With No Inflation, Will the Fed Wait Longer to Start to Raise Interest Rates?
01/16/2015 5:50 pm EST
The Fed is clearly more worried about the possibility of deflation than inflation, and MoneyShow’s Jim Jubak thinks today’s numbers are likely to make the US central bank more reluctant to raise interest rates.
This morning’s inflation data from the Bureau of Labor Statistics, in my opinion, pushes the Federal Reserve’s initial interest rate increase later into 2015, with 2016 becoming increasingly possible.
The headline Consumer Price Index measure of inflation fell 0.4% in December after a 0.3% drop in November. The core CPI, which excludes changes in more volatile energy and food prices, came in unchanged for the month after a 0.1% increase in November. Economists surveyed by Briefing.com had projected a 0.1% increase in core CPI in December.
The December numbers bring the year over year headline inflation rate to 0.8%. That’s the smallest rate of increase since October 2009. The big contributor to keeping inflation this low has been energy prices. Gasoline prices fell 9.4% in December after a 6.6% decline in November.
Year over year core inflation is up only 1.6%. That’s down from the 1.7% year over year core inflation rate in November.
The Federal Reserve doesn’t use the core Consumer Price Index as its measure of inflation, preferring instead the Personal Consumption Expenditure index. The core CPI typically differs by about 0.5 percentage points from the Fed’s PCE index. To meet the Fed’s inflation target of 2% then, the core CPI needs to be near 2.5%. That means year over year core inflation in December is almost a full point below the Fed’s target.

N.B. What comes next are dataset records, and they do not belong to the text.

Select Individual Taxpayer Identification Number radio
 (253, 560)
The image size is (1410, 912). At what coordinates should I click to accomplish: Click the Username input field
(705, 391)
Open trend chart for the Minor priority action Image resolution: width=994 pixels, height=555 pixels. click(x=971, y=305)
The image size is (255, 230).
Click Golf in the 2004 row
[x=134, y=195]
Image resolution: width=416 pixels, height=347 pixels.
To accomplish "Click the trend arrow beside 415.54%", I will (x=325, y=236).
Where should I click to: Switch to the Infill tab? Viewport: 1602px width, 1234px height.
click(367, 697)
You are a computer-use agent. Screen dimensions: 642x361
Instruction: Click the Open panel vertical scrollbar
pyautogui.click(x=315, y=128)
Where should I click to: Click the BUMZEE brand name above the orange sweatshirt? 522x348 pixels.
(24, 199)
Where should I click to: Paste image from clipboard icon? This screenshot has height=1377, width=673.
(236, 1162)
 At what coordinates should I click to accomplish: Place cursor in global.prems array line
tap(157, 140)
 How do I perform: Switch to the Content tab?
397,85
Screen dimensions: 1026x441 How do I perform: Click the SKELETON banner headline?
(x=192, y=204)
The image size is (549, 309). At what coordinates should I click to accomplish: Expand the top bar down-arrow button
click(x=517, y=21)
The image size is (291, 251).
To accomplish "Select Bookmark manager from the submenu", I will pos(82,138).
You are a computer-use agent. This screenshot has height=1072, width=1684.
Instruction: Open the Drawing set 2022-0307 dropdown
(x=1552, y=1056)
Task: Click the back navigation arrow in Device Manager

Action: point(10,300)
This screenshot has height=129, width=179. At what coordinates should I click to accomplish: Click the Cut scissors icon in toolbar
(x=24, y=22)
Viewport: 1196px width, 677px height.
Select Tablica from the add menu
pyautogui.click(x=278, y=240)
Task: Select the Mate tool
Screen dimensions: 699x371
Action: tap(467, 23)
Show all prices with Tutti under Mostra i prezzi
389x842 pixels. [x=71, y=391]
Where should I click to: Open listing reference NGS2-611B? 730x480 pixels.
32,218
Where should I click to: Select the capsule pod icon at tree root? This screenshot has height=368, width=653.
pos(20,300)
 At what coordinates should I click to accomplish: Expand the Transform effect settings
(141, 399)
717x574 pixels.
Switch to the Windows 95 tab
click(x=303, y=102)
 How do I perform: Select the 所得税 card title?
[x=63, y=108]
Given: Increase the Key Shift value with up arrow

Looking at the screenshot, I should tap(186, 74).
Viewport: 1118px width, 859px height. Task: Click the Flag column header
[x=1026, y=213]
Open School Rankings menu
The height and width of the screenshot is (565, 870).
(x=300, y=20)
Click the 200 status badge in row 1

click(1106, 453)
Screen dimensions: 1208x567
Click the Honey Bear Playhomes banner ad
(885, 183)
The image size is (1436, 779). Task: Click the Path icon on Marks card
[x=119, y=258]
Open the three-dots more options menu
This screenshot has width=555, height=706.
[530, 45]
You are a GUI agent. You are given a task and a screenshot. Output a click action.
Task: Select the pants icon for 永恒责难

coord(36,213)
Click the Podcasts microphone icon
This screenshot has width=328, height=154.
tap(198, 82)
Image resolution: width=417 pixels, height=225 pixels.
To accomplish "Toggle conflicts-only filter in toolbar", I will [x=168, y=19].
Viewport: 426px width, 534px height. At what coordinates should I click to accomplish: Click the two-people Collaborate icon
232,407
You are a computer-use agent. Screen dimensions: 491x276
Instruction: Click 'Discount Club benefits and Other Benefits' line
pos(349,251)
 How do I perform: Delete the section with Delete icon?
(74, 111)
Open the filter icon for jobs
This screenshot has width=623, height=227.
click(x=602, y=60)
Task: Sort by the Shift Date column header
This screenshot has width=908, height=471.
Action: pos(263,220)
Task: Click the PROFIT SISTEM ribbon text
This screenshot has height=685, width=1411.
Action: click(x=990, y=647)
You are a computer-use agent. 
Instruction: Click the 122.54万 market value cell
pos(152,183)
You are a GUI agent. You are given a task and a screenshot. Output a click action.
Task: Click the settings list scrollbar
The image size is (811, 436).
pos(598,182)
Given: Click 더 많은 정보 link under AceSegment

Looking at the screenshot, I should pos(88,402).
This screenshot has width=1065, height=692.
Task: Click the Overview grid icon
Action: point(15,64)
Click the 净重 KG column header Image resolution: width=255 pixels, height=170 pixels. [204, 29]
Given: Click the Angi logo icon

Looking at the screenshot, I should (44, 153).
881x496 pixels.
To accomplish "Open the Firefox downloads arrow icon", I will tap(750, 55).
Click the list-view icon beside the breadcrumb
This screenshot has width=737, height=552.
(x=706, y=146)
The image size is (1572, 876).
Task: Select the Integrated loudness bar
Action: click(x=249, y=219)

With the Fed clearly more worried about the possibility of deflation than inflation—especially given inflation levels in Japan and the EuroZone that make deflation a real possibility in those economies—today’s numbers are likely to make the US central bank more reluctant to raise interest rates since that move would slow the economy and act to lower inflation.
The consensus in financial markets before today’s data was for an initial interest rate increase in June. I think that consensus is now likely to get pushed to later in the year.
News today on average hourly earnings points the Fed toward delay as well. Nominal average hourly wages—that is earnings before considering inflation—fell by 0.2% from November to December. Factoring in the effects of declining inflation, however, turns that decrease into a 0.1% increase in real average hourly earnings. Nothing there to send up any warning about wage inflation and plenty to worry a Fed that wants to see sustainable economic growth before it starts to raise interest rates.